DOCUMENT PASSAGE —
--- Begin ---
Banjers I have Known & Loved

Even though the original banjers in the New World, including the United States, were probably made with gourds, an indigenous style of wooden box-type banjer developed in the Appalachians, perhaps as early as the mid 19th century. Instruments like those above showed great imagination and skill, culminating in the classic Watauga County North Carolina style, personified by the Hicks, Proffitt, and Glenn families of dulcimer and banjer craftsmen. I began collecting examples of these “mountain banjers” as soon as I had disposable income in the 1960s.

 

Some of my 'mountain banjers,' by the Glenns, Proffitts, and Ellis Wolfe who used the Hicks design.

Banjers I have made

In 1963, I made my first traditional instruments: a Kentucky dulcimer and a fretless banjer neck. I wanted the banjer to fit inside a wooden fiddle case so I mounted it on a little bird’s eye maple banjo mandolin rim. I played it for a decade but it was not quite what I had hoped, so in 1976, for the Bicentennial, I refurbished the neck and made an octagonal box of flame maple. The direct antecedent was Stu Jamieson’s octagonal box banjer of more conventional dimensions. His had been inspired by one he had seen while collecting and studying with Rufus Crisp in eastern Kentucky in the 1940s. (In the 1980s, at a workshop with Jean Richie in Hindman, I saw a photo of an old woman, sitting on a porch, playing an octagonal banjer. Sure enough, it was Aunt Liz Hill, of Martin KY.) Stu’s instrument had a small, circular skin tacked over the center of the wood face and violin-type “ff” holes in the back. I was curious what an all-wood face would sound like: I figured if I didn’t like it, I could reverse the box, cut the hole and tack the skin later. But I like it. The front has the “ff” holes and the back has sound holes in my stylized initials.
[Not to intellectualize it too much, but the crescent “c” could allude to my studies of the Middle East and the “b” is reminiscent of an early C-clef, blah, blah, blah.]

In 1983 I made my copy of the William Sidney Mount banjer, just missing getting it into Bob Webb’s MIT exhibit. The neck is from a piece of birch with a sap wood color change running down the 5th string side. The rim was made from some beautiful cherry and I cried the whole time I was japanning the exterior so I decided to make another banjer to show off the wood. The hardware was made from sheet brass and brass bolts with the heads filed off and hammered into hooks.
--- End ---
TASKS FOR THIS EXERCISE —
1. Summarize the banjer passage in two sentences.
2. Write the next part of the banjer passage, picking up after its final sentence.
The lines that come next have nothing to do with the banjer passage.

DATA —
--- Begin ---
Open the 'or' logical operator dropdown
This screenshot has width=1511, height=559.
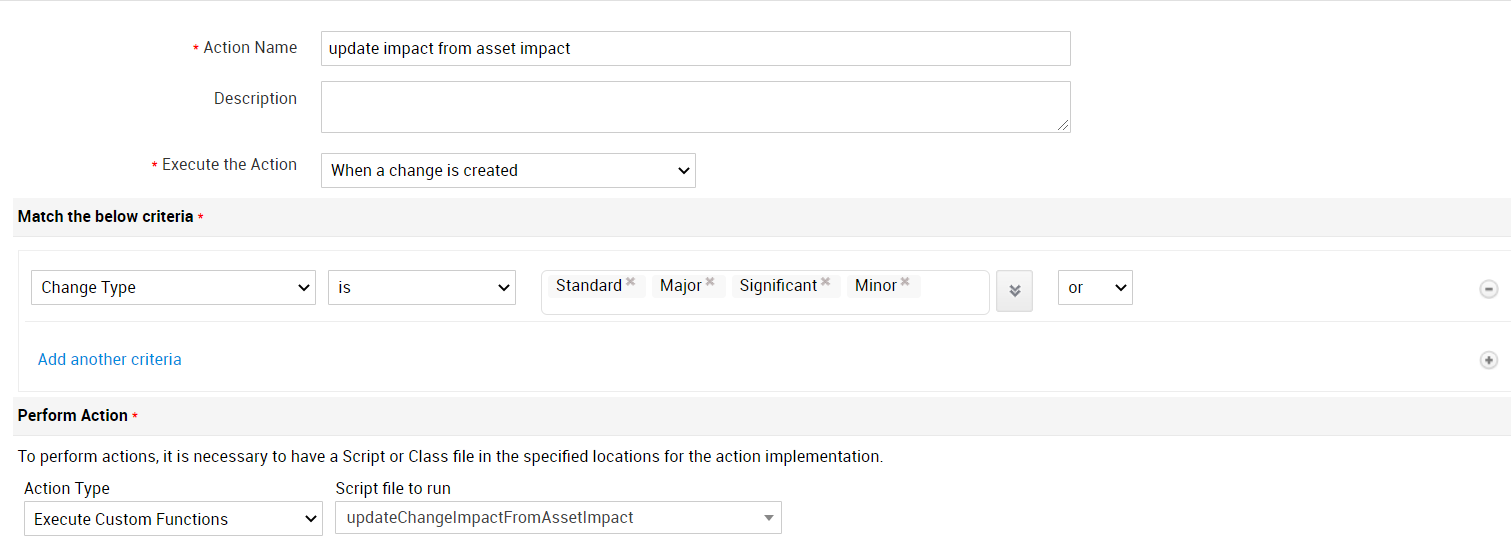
--- End ---
PER-TASK ANSWERS —
1. Although the first New World banjers were probably gourd instruments, a wooden box-type banjer arose in the Appalachians, culminating in the Watauga County, North Carolina style of the Hicks, Proffitt, and Glenn families, and the writer has collected such "mountain banjers" since the 1960s. The writer also made banjers, including a fretless neck first built in 1963 and fitted in 1976 with an octagonal flame maple box with an all-wood face, and a 1983 copy of the William Sidney Mount banjer.

2.
After I finished the Mount banjer I determined to make an instrument which would really show off the glorious cherry I had been given. Many of the early descriptions of the banjer describe it as “a cheesebox with a neck.” [Not to be confused with a cheesebox on a raft.] I made a complete Shaker-style, round, lapped box with a small, heart-shaped soundhole and screwed on a simple neck. I made cherry pegs, the blades of which are tapered and tapered the plain, rectangular peg head. The fifth peg uses a box design I saw on a Gold Rush era banjer from San Francisco. Some say the result looks like Banjer Meets Scandinavian Design. The cherry bridge has a thin strip of bone on top to match the bone nut. I use real gut strings, tuned quite low, which produce a hauntingly subtle sound, nothing at all like a Mastertone. [I used a closeup of the face for my album, “Punkin’ Pie,” and you can hear it on many of my recordings.]

I had been collecting old wooden fiddle cases for years, with the intent of making more banjers, or mountain dulcimers, to fit inside them. My compadre, the late Bob Webb, had always admired my little box banjer, so I finally got around to making this one for him when he made one of his infrequent visits back out to his old stomping grounds in 1984. The neck is walnut and rather larger and more flamboyant than mine. But then, so was Bob. The box is a great piece of bird’s eye maple. I left the finishing off of the case to him.

I only recently got around to making a couple of mountain banjers of my own. One was made from pine – which I had to reinforce in the neck after some warping I should have seen coming  – and the other was a vanity piece, made from heavily quilted maple. I painted the pine black, leaving a knot on the peg disc with only orange shellac and reusing an antique skin head; with the maple version I used only an oil finish. We learn by doing, as they say.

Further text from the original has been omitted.